DATA SHOWN:
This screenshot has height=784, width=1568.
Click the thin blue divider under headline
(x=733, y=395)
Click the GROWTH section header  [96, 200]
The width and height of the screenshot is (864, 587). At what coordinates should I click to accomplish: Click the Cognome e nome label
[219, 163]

...

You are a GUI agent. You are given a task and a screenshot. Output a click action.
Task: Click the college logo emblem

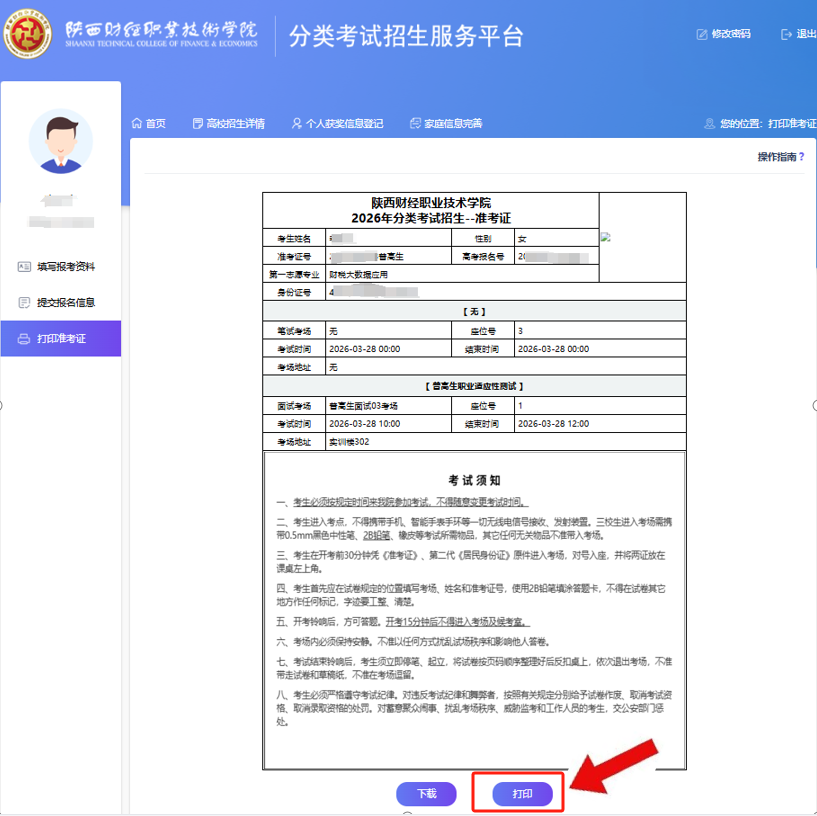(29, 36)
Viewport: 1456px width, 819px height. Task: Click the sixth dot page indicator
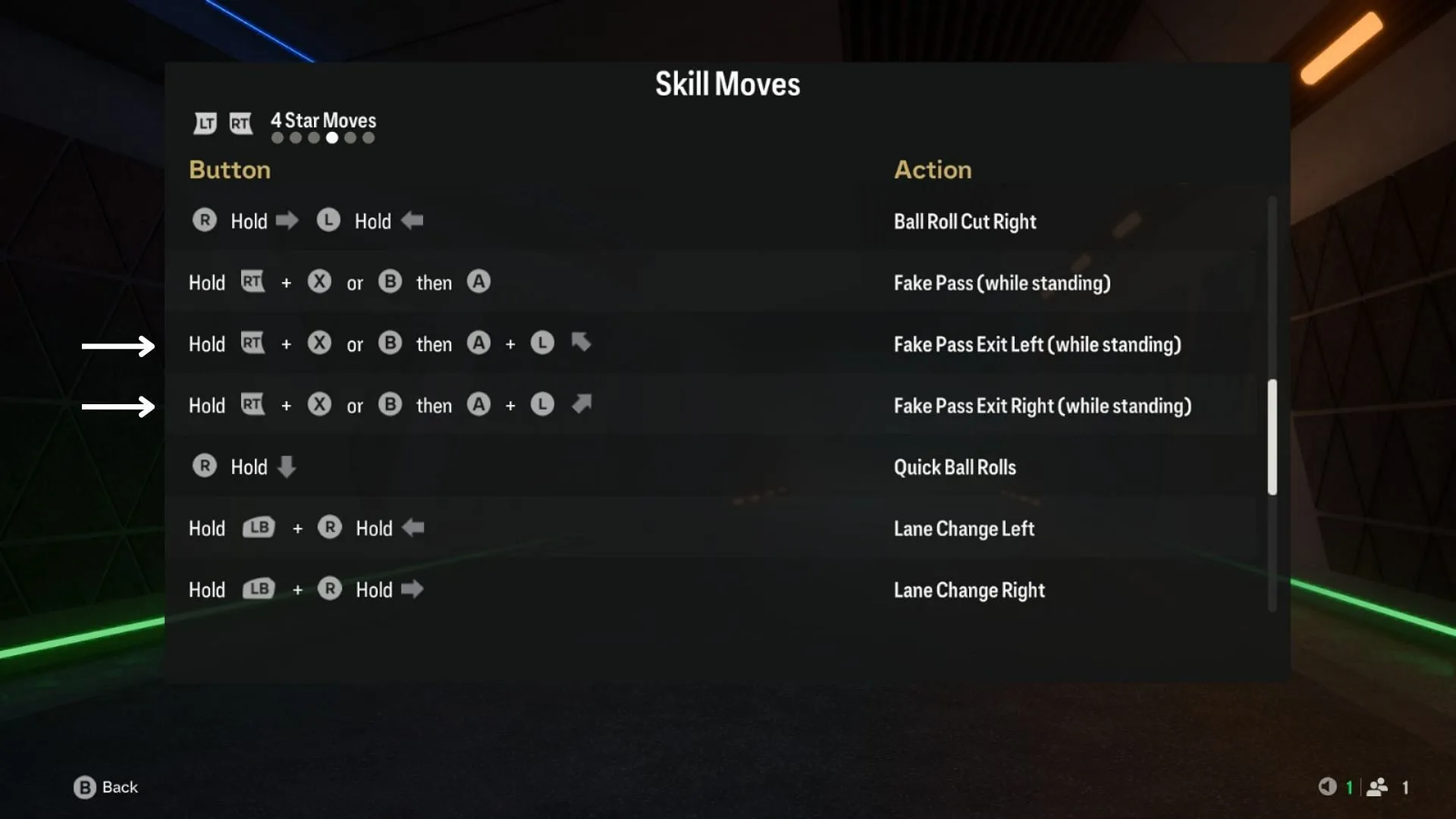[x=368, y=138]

EXERCISE PROMPT: For the material above, reproduce exactly the lines from the line with "This screenshot has height=784, width=1568." to the line with "Click the GROWTH", inclusive, and exclude all others.

ANSWER FOR THE TASK:
This screenshot has height=784, width=1568.
Click the thin blue divider under headline
(x=733, y=395)
Click the GROWTH section header  [96, 200]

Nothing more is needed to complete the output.